Accablé de procès, le maire pète un câble

Le Parisien se fait écho du rapport de la médecine du travail sur la détérioration considérable de la santé mentale et physique des agents. Le maire riposte en attaquant ce journal et EÉLV, et en licenciant son directeur général.

Cet article du Parisien du 17 juillet fait écho au débat du conseil municipal où ont été examinés les rapports présentés en Comité d’Hygiène et de Sécurité.

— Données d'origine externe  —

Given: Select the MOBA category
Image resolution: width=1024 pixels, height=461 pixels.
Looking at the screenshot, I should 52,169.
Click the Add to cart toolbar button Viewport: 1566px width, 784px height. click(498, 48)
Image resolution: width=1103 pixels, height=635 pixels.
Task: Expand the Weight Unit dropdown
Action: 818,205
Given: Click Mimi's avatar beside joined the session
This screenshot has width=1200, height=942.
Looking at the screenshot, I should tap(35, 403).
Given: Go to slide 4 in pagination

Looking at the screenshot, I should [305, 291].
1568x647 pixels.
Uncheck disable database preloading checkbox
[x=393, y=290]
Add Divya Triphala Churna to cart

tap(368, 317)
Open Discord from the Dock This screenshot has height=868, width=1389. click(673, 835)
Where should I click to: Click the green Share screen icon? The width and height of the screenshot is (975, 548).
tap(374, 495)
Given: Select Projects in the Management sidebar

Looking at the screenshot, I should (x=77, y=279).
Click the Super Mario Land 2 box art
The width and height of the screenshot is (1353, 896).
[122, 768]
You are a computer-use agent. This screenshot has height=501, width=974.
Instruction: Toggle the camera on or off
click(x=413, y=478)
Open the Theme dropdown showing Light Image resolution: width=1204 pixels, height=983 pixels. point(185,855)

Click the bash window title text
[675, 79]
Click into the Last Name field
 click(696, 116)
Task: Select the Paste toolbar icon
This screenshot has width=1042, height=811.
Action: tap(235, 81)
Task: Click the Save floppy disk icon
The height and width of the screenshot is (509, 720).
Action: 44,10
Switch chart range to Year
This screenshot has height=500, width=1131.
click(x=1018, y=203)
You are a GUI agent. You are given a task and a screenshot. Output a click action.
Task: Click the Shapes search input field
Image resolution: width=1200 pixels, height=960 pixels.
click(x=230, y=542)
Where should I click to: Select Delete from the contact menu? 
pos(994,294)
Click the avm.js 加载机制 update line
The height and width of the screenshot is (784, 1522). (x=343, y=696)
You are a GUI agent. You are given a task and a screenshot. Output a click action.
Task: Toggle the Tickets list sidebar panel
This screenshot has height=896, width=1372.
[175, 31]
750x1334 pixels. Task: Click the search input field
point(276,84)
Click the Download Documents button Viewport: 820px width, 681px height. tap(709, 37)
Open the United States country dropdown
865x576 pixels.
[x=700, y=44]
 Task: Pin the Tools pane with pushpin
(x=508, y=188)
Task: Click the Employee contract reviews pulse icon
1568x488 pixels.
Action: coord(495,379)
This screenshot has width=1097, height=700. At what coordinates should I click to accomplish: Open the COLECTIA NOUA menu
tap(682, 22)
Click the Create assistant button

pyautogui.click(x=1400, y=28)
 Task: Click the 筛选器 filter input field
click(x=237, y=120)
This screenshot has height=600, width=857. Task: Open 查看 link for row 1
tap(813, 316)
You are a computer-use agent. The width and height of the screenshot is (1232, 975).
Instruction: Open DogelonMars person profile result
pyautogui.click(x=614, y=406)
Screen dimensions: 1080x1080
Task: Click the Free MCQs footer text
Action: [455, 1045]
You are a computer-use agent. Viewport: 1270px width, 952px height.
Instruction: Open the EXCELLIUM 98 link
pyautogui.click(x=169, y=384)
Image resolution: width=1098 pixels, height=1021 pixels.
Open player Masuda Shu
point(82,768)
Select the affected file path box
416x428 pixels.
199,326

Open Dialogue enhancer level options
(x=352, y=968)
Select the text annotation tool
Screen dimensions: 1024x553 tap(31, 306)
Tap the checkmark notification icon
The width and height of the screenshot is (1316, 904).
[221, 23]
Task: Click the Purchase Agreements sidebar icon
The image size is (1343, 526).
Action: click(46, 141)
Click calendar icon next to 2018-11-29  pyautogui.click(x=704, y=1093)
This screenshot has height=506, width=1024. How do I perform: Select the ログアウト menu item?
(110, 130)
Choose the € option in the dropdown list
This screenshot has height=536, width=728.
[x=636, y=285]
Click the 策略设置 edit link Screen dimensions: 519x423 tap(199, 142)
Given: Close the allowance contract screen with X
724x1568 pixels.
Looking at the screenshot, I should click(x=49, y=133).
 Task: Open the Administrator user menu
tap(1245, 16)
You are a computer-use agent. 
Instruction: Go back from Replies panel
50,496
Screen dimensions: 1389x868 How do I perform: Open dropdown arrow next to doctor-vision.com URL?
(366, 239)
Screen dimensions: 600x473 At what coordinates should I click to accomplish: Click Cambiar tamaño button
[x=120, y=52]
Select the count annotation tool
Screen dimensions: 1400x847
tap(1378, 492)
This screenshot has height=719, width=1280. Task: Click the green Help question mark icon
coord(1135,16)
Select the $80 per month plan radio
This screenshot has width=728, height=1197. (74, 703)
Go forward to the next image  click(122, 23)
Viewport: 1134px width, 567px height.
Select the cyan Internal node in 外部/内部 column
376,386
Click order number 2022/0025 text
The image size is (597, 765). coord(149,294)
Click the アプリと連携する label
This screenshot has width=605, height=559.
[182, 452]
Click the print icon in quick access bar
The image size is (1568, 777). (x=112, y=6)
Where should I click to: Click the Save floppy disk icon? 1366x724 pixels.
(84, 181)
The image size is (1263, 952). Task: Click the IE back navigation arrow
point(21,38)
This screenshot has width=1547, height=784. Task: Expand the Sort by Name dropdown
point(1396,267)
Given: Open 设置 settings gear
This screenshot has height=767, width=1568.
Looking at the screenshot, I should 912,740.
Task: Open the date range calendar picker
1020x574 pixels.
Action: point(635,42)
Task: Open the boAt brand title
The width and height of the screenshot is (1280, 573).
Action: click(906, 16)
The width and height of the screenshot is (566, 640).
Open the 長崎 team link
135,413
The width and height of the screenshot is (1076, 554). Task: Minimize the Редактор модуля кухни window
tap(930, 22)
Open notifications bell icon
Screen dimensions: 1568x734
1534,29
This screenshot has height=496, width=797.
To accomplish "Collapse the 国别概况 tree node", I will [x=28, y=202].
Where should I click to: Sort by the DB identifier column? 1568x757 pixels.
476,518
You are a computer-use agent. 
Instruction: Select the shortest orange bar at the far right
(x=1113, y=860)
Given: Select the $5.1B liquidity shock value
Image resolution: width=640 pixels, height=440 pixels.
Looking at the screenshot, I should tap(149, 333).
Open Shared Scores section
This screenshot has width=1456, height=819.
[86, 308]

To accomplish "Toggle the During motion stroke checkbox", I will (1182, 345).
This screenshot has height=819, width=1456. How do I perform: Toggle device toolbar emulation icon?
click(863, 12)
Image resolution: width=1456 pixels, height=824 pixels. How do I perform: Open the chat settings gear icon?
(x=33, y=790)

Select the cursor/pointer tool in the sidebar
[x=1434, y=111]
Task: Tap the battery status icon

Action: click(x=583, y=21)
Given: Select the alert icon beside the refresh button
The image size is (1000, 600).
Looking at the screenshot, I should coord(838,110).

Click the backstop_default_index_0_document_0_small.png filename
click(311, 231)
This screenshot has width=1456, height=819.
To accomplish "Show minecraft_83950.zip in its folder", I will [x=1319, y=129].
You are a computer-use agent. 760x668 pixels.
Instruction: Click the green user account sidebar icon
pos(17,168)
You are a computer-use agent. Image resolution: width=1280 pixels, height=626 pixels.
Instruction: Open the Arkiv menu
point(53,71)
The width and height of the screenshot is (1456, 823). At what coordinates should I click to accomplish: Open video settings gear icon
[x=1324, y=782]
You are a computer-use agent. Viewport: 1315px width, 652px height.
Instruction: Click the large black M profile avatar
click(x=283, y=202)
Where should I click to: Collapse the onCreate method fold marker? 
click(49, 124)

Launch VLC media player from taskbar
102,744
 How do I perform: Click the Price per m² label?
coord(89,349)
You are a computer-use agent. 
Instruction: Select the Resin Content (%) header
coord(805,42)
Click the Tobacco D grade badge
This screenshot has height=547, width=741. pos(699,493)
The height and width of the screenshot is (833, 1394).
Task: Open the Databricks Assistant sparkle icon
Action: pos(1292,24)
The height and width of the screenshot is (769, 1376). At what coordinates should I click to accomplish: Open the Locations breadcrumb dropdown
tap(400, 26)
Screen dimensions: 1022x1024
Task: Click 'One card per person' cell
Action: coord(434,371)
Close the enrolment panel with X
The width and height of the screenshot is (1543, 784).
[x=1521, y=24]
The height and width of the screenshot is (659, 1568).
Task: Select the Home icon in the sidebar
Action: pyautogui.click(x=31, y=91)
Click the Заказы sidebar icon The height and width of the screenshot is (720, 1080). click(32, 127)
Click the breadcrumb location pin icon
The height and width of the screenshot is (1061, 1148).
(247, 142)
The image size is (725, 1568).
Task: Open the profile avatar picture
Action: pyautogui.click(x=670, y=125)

Le maire F. le Bohellec a répondu le lendemain sur sa page Facebook par le texte suivant :

Premiers commentaires

D’abord, le maire attaque un « diagnostic de la journaliste du Parisien », alors que la journaliste ne fait que relater ce qu’écrit la médecine du travail. Il donne des exemples de crises entre agents et directeurs, ce qui est aussi dans le rapport : soumis à des injonctions contradictoires et aux coupures de crédits de la nouvelle majorité le Bohellec, les cadres intermédiaires réagissent certes en « pressionnant » leurs agents… mais l’ordre de brimer vient d’en haut, comme en témoigne le « torchon des 17 » sur lequel nous reviendrons.

Ce n’est d’ailleurs pas nouveau, et les agents se plaignaient avant les élections de 2014 des mêmes problèmes, ce qui n’a pas peu contribué à la victoire de l’Union citoyenne (voyez la lettre que nous avions adressée aux agents), car le personnel attendait beaucoup du "changement". F. le Bohellec dénonce ici des pratiques de sabotage par les partisants de l’ancienne majorité communiste. Ce n’est pas à exclure dans certains secteurs, mais le problème, c’est que les agents les plus malheureux et les plus brimés aujourd’hui sont ceux qui avaient le plus espéré du changement !

Dans un éclair de lucidité, le maire avoue : « Je pense qu’une majorité d’agents attendait beaucoup du changement d’exécutif en avril 2014.
Pour un grand nombre, il y a une déception que nous devons comprendre et y répondre concrètement. »
Mais c’est pour aussitôt s’en tirer par une pirouette indigne : « Nous avons peut être fait avancer un point : les agents s’expriment ». Oui, ils s’expriment, nous verrons plus loin comment.

Diffamation contre Europe Écologie Les Verts

Surprise, F. le Bohellec conclut en attaquant… EÉLV.

EÉLV a soutenu la liste L’avenir à Villejuif qui, au second tour des élections de 2014, a fait alliance avec lui. Nous avons raconté comment, pour couvrir ce que nous considérons comme un délit de favoritisme immobilier au sujet de la Halle des Sports, une nouvelle majorité le Bohellec-Obadia-Vidal-Casel, après avoir tenté un chantage (« si vous signalez vos soupçons au procureur, on vous vire »), a viré de l’exécutif les élus Avenir à Villejuif, qui ont obéi à la loi leur faisant obligation de signaler ces soupçons.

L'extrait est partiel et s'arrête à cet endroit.